In 2015 she signed up to the Ratchawallop police retainers, a unit acting as a pool of bodyguards to Vajiralongkorn that reportedly has hundreds of thousands of members. Sineenat received military training and obtained a private pilot’s licence.

By 2016, the year in which Vajiralongkorn became king, video and photos of him and Sineenat together in Germany started appearing online. They showed the pair wearing skimpy clothes and fake tattoos as they cruised malls and tourist spots.

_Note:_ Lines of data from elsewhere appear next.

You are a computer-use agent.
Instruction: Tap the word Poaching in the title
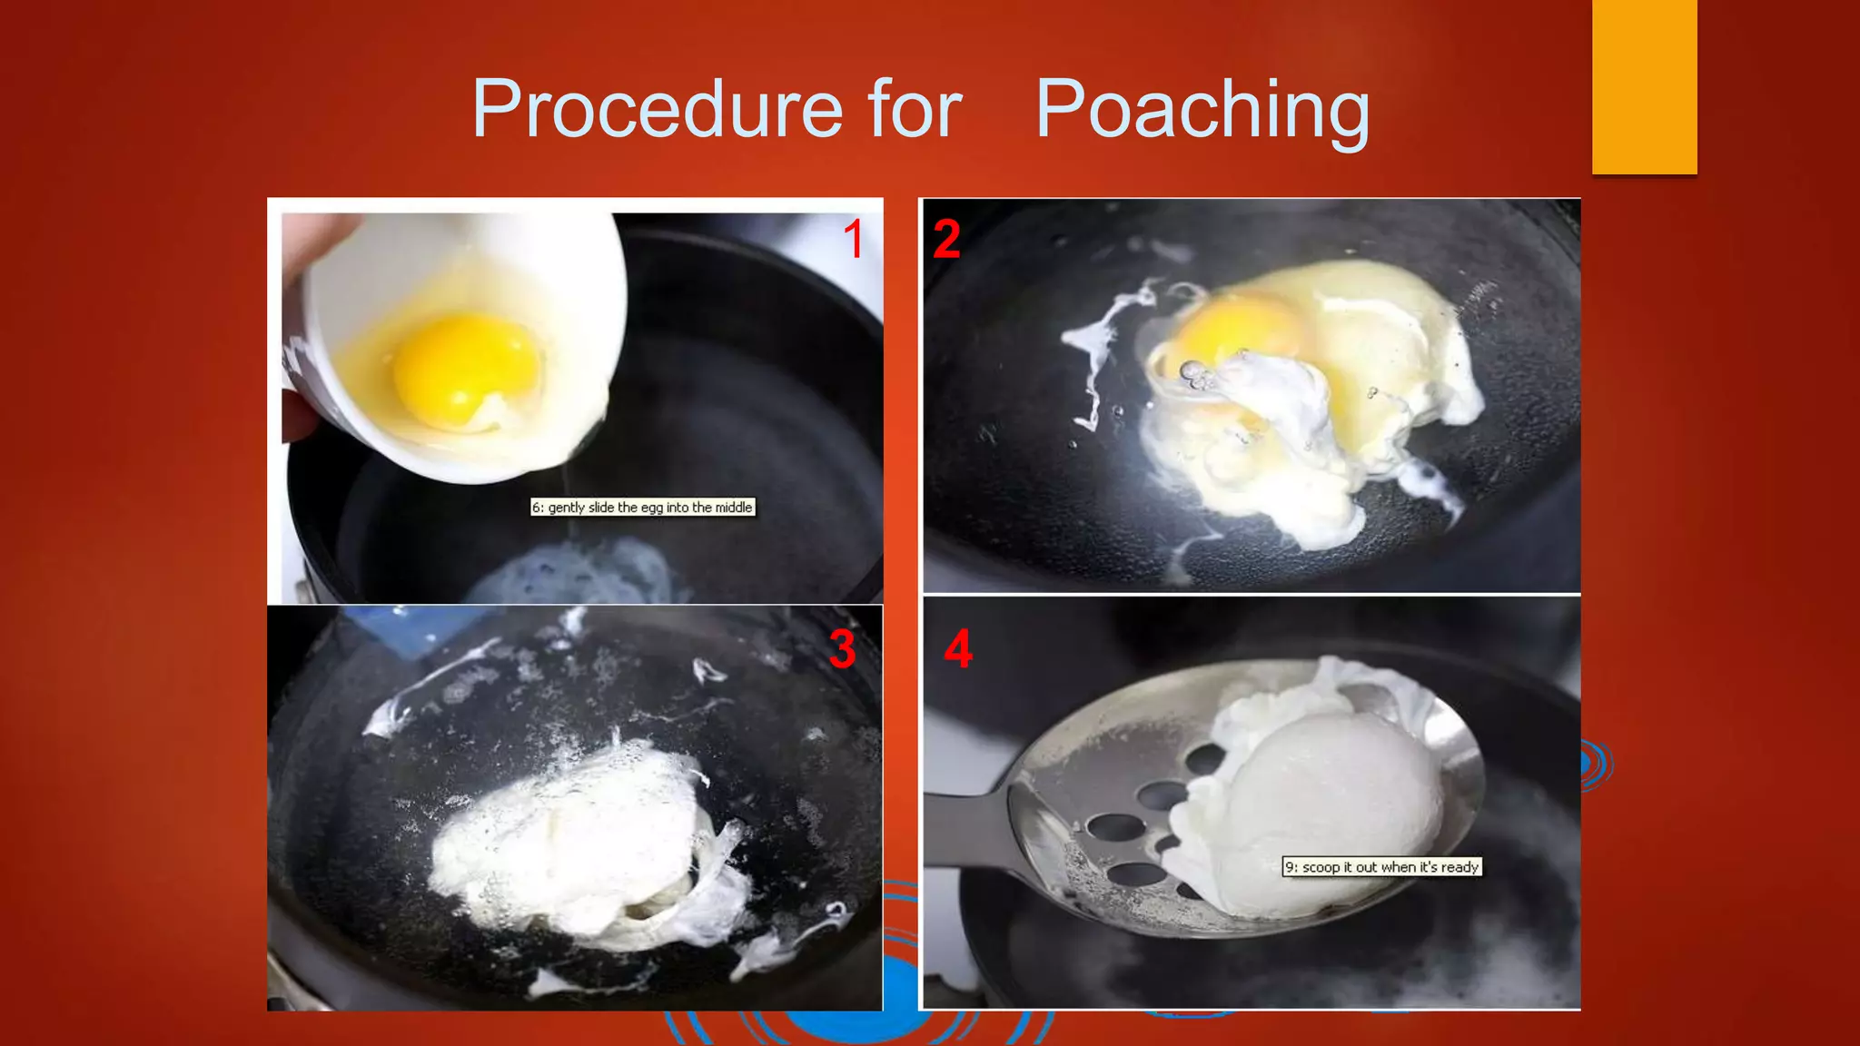tap(1202, 110)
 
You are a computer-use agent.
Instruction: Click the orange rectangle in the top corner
tap(1644, 86)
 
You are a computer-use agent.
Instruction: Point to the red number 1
tap(853, 240)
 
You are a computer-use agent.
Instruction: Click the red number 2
tap(946, 240)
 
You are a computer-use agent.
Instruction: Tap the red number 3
tap(842, 650)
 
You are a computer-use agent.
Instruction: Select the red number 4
tap(958, 650)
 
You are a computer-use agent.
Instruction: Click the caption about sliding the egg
tap(642, 508)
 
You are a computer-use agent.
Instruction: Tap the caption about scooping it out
tap(1381, 867)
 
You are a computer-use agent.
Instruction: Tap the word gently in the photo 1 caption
tap(566, 508)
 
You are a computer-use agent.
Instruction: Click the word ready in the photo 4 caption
tap(1459, 867)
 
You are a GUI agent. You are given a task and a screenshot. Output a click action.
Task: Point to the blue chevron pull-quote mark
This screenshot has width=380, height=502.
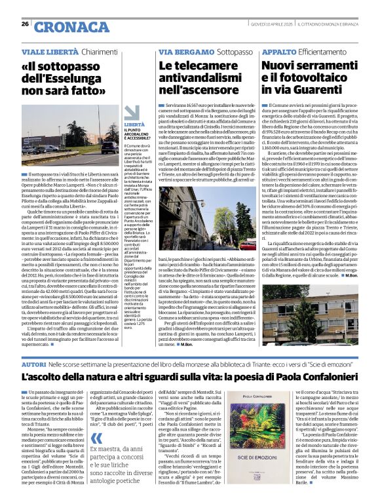click(x=97, y=420)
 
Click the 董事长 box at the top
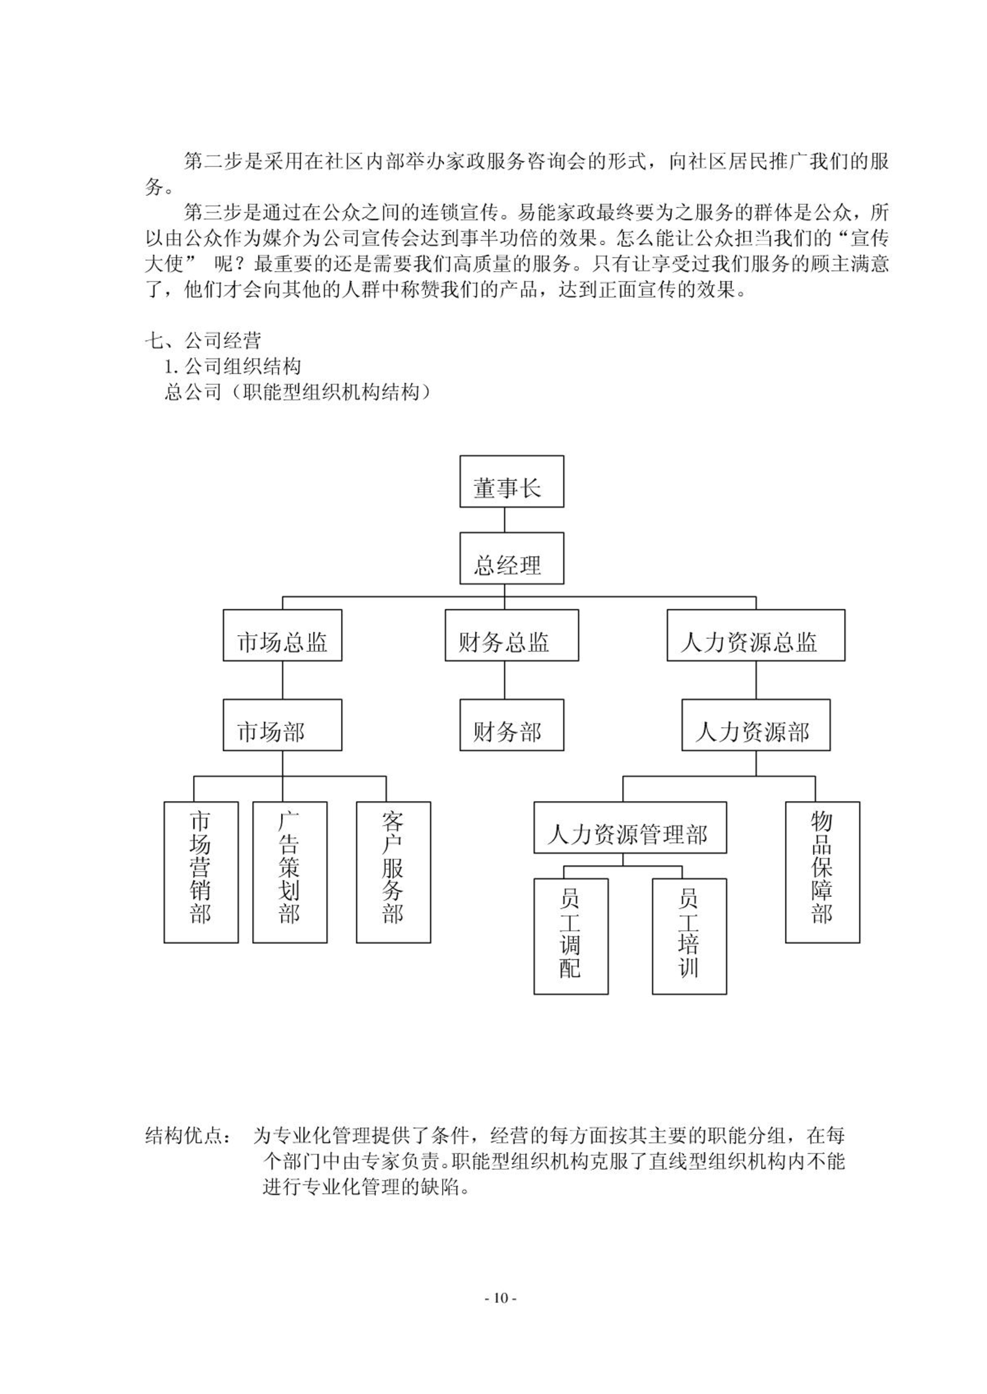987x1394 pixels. (x=511, y=481)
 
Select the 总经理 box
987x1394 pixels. (x=511, y=558)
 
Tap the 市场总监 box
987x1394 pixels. (x=282, y=635)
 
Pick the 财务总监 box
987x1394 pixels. (x=511, y=635)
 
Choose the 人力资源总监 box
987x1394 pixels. (x=755, y=635)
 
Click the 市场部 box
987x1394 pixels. (x=282, y=725)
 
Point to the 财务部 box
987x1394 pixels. (x=511, y=725)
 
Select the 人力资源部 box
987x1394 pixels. (x=755, y=725)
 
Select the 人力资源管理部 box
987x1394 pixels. (x=630, y=828)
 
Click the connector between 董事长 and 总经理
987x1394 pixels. (x=505, y=520)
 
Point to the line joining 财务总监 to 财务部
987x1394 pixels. (x=505, y=680)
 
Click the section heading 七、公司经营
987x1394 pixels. (x=203, y=340)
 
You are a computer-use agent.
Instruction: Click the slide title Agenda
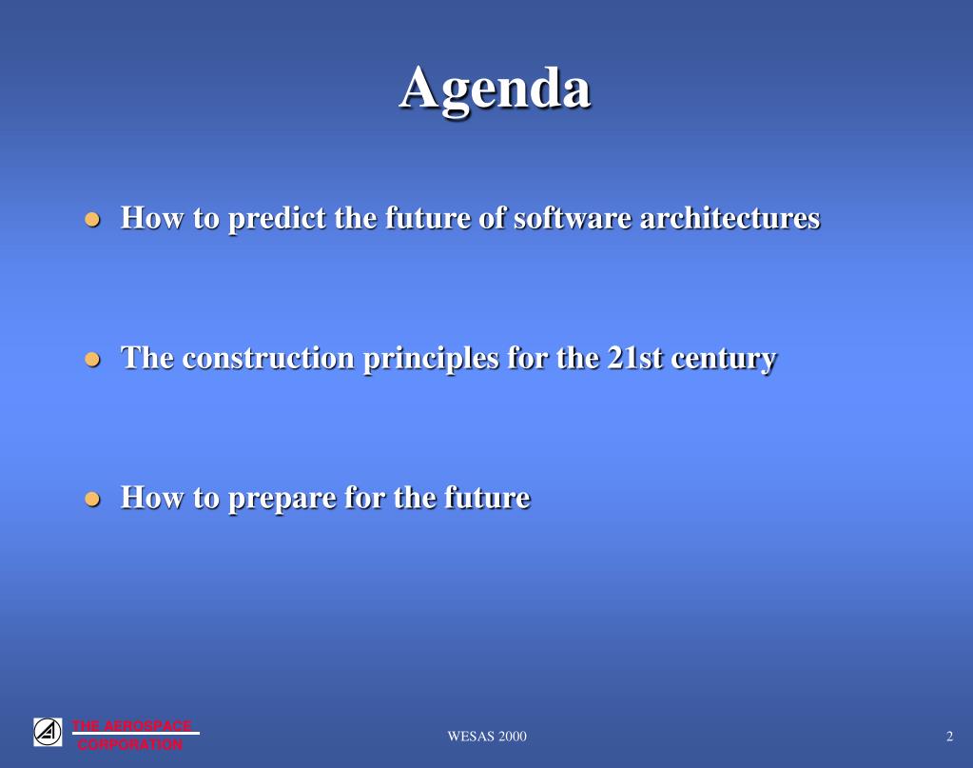495,90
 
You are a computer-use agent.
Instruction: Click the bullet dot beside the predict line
92,219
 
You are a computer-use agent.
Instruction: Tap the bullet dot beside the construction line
92,360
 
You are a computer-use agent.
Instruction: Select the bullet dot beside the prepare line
92,500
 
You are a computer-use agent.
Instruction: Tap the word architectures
730,218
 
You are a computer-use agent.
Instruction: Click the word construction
268,358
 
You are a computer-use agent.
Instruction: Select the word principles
431,359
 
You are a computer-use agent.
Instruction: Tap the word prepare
282,499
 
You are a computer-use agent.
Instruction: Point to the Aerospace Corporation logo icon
48,732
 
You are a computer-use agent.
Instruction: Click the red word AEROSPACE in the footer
147,726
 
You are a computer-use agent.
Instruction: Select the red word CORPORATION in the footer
130,744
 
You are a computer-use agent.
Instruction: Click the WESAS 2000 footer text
487,737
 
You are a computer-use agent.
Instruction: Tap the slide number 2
949,737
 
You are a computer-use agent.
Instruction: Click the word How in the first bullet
152,218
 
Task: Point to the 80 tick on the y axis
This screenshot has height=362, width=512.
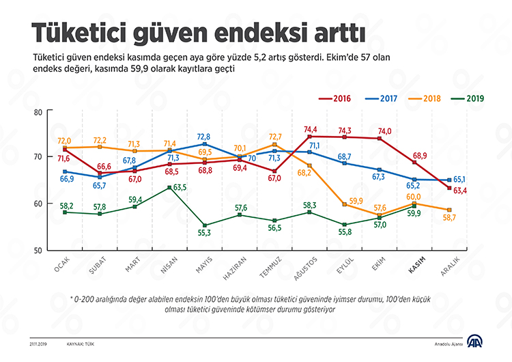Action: [38, 112]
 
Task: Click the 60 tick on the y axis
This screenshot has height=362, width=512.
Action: [38, 204]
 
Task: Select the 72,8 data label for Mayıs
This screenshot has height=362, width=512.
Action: [204, 137]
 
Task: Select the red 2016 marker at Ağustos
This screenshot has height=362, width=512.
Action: [309, 137]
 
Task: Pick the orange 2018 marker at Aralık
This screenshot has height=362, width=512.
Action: [449, 210]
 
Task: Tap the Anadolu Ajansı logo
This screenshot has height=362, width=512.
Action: [475, 342]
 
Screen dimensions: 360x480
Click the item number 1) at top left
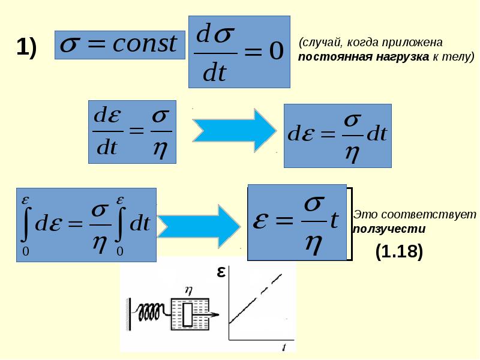tap(26, 47)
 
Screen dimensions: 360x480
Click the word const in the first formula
tap(146, 44)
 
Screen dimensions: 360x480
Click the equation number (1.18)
tap(399, 251)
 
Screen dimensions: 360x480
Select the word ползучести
tap(389, 229)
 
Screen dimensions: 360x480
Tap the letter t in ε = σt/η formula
tap(334, 221)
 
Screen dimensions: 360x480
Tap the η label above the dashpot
tap(188, 289)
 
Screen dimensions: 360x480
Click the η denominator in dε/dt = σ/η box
tap(160, 148)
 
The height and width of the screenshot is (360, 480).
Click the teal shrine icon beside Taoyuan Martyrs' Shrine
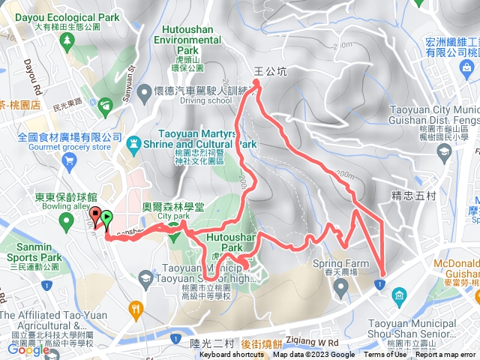[x=134, y=142]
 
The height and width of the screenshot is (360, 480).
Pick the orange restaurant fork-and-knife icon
[x=136, y=308]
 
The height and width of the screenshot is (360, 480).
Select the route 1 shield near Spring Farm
[x=381, y=284]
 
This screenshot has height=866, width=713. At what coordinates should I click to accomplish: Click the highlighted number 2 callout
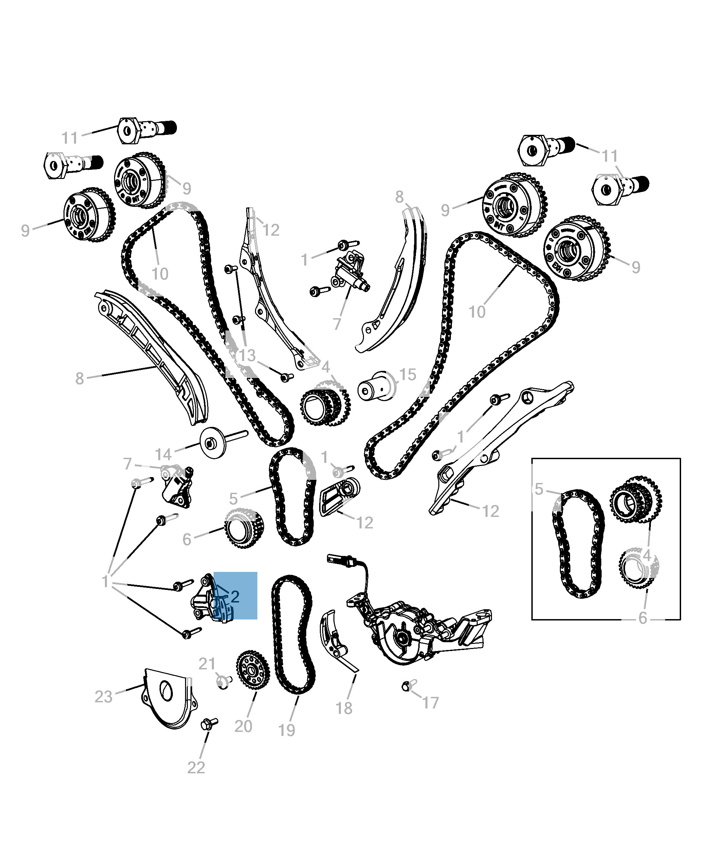pos(235,596)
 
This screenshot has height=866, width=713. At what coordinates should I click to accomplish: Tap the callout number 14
pos(163,455)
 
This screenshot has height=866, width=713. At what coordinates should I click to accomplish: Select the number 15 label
pos(407,374)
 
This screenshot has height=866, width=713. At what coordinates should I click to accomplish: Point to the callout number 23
pos(104,697)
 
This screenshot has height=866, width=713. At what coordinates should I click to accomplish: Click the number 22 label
pos(196,768)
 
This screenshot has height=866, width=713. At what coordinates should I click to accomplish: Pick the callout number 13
pos(247,355)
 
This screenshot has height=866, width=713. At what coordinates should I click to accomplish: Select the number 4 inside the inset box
pos(647,556)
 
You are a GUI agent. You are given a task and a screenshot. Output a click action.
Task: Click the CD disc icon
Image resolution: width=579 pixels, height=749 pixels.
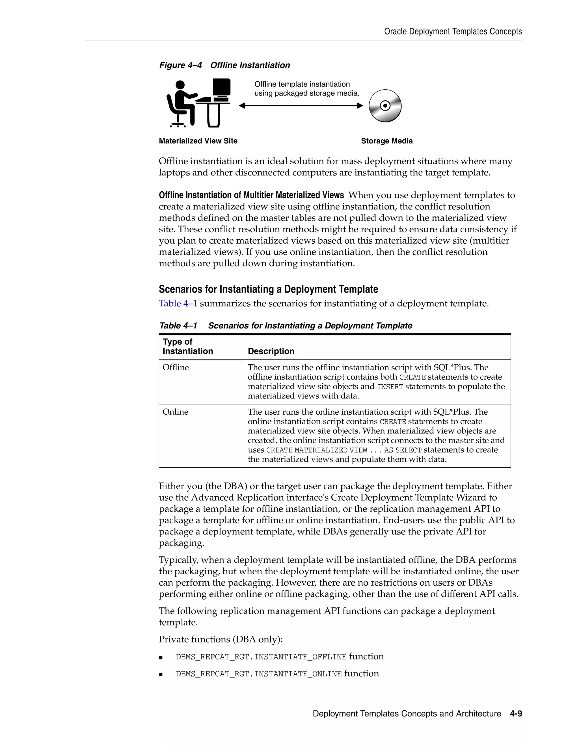tap(385, 106)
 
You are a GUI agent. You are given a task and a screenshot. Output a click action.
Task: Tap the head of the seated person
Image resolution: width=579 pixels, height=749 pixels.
tap(180, 85)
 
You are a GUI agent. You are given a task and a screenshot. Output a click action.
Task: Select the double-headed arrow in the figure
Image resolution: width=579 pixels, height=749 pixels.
tap(301, 106)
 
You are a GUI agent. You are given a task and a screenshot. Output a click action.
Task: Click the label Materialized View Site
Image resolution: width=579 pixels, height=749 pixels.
tap(198, 141)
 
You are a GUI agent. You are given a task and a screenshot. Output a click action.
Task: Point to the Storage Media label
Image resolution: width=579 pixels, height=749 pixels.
tap(386, 141)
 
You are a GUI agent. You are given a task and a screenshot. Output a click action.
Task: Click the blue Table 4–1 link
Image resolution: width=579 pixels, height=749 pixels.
tap(178, 304)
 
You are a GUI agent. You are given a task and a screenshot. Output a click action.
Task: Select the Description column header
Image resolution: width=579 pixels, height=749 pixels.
tap(271, 351)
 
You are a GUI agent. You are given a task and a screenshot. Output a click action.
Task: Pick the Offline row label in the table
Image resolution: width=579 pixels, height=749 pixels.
tap(176, 367)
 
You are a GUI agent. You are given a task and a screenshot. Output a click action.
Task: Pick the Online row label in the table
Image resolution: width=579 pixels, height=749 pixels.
tap(175, 412)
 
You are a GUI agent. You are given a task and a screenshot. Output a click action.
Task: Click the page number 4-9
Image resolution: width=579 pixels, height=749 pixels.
tap(516, 714)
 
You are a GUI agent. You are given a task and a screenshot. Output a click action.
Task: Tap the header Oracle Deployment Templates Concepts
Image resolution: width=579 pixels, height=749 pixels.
tap(453, 32)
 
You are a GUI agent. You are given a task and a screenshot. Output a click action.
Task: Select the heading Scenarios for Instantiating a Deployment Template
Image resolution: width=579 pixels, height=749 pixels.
tap(268, 289)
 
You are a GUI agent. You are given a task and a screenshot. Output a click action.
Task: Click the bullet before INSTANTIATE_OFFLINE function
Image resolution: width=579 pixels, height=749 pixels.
tap(161, 658)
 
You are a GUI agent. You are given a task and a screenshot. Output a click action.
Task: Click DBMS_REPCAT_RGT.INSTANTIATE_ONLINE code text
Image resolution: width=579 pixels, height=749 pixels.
tap(259, 674)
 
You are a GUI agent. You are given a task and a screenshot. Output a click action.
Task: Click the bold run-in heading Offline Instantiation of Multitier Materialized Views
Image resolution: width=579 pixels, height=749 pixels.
tap(251, 195)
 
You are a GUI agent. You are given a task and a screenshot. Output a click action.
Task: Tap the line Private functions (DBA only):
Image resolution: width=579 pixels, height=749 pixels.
tap(221, 639)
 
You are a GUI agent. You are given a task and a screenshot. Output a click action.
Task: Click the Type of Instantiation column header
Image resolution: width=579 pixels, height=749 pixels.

Sineenat takes part in the cremation ceremony of Thailand’s late King Bhumibol Adulyadej
Sineenat takes part in the cremation ceremony of Thailand’s late King Bhumibol Adulyadej in Bangkok, October 2017. Photograph: Damir Šagolj/Reuters

Sineenat’s appointment on 28 July this year made Vajiralongkorn the first Thai monarch since King Rama VI, who ruled from 1910 to 1925, to publicly acknowledge multiple female companions. Her consort ceremony was followed by the palace releasing images of her piloting a military plane and shooting a gun. Such images previously had been reserved for the king’s close relatives, and they resembled the military-style photos of Queen Suthida released for her birthday.

The palace said Sineenat had “expressed her opposition and exerted her pressure in every possible way” with regards to Suthida being crowned queen in May this year.

Vajiralongkorn’s power shows no sign of abating and he has proved to be an assertive constitutional monarch. His face peers from shrines and billboard advertisements in Bangkok, the latter placed by companies declaring loyalty. A schmaltzy video montage of the king growing up, featuring images of members of the public crawling at his feet, plays in cinemas before film screenings. Audience members are compelled to stand for it.

This month he demanded that some of Thailand’s most powerful army units come under his command, giving him military control unprecedented for a monarch in the country in modern times. This met almost no resistance in parliament.